Opinion
Docket No. 1131.
December 5, 1925.
APPEAL from a judgment of the Superior Court of Alameda County. H.D. Burroughs, Judge Presiding. Affirmed.
The facts are stated in the opinion of the court.
Raine Ewell for Appellant.
U.S. Webb, Attorney-General, and Wm. F. Cleary, Deputy Attorney-General, for Respondent.
The defendant and appellant was tried on an information charging him jointly with one Dorney with the commission of the crime of burglary. The two defendants were tried together and the trial resulted in a verdict of guilty as to the defendant Walsh and in a disagreement as to the defendant Dorney. The defendant Walsh has appealed from the judgment following the verdict and from the order denying him a new trial. The appeal is presented on a record prepared under section 953a of the Code of Civil Procedure.
It would serve no purpose to outline the facts of the case as it is conceded that there was sufficient competent evidence before the jury to support the verdict of guilty. The grounds urged by the appellant for a reversal cover assignments of error which are claimed to have occurred during the course of the trial. These grounds will be considered in the order presented.
[1] First: It is claimed that the trial court erred in denying appellant's motion to set aside the information on the ground that the committing magistrate had denied appellant the right of counsel at the preliminary hearing. Appellant cites People v. Napthaly, 105 Cal. 641 [39 P. 29], but the case is inapplicable because the appellant here was represented by counsel at the first hearing and was given the opportunity of accepting other counsel after a reasonable continuance had been granted by the committing magistrate. The case on the facts is similar to the case of People v. Caballero, 41 Cal.App. 146, 149 [ 182 P. 321], and the rule in that case supports the action of the trial court in denying appellant's motion.

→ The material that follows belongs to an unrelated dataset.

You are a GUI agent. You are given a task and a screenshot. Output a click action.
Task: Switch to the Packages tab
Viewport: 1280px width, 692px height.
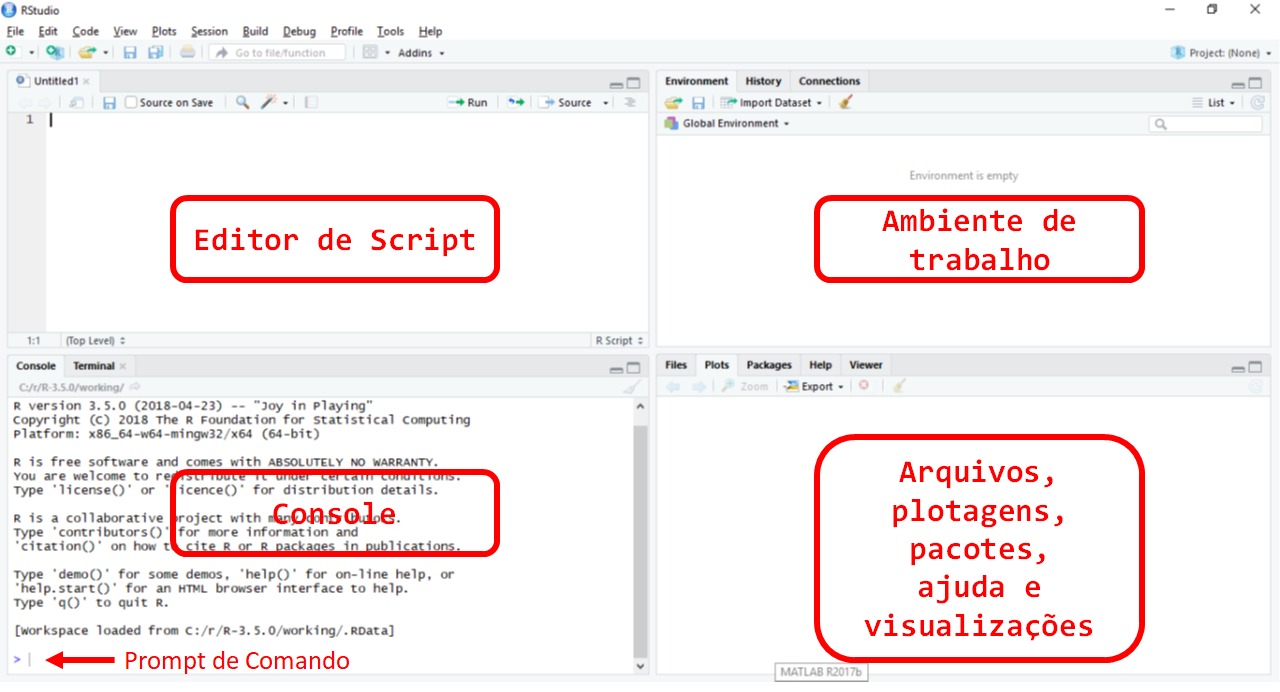click(x=768, y=365)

[2] Second: The appellant urges that the trial court erred in overruling his demurrer to the information. The point raised was that the information was insufficient because it did not state whether the alleged burglary had been committed in the daytime or in the night-time and because it failed to detail the facts of the larceny which it alleged the appellant intended to commit when he made the entry. On each ground the point has been ruled adversely to appellant. ( People v. Jefferson, 52 Cal. 452, 454; People v. Smith, 86 Cal. 238, 240 [24 P. 988].) [3] It is also argued that the information was defective in that it did not specify the degree of burglary which the appellant was charged to have committed, but this point has been covered by People v. Jefferson, supra, where an information in similar form was held sufficient.
[4] The appellant complains of the action of the trial court in denying his motion for a separate trial. It seems unnecessary to do more than to refer to section 1098 of the Penal Code, which expressly provides the procedure to be taken when two defendants are jointly charged with the same crime. By the terms of that section such parties must be tried jointly unless the trial court in its discretion grants a separate trial. We see no abuse of this discretion on the part of the trial court in denying appellant's motion for a separate trial.
Other grounds urged on the appeal relate to the efforts of the appellant to impeach the verdict of the jury on various grounds which have time and again been held insufficient, and we deem it unnecessary to discuss these points inasmuch as an examination of the record discloses that the appellant was fairly tried and convicted upon evidence which was not impeached and which has not been questioned on this appeal.
Judgment and order affirmed.
Sturtevant, J., and Langdon, P.J., concurred.
A petition by appellant to have the cause heard in the supreme court, after judgment in the district court of appeal, was denied by the supreme court on February 1, 1926.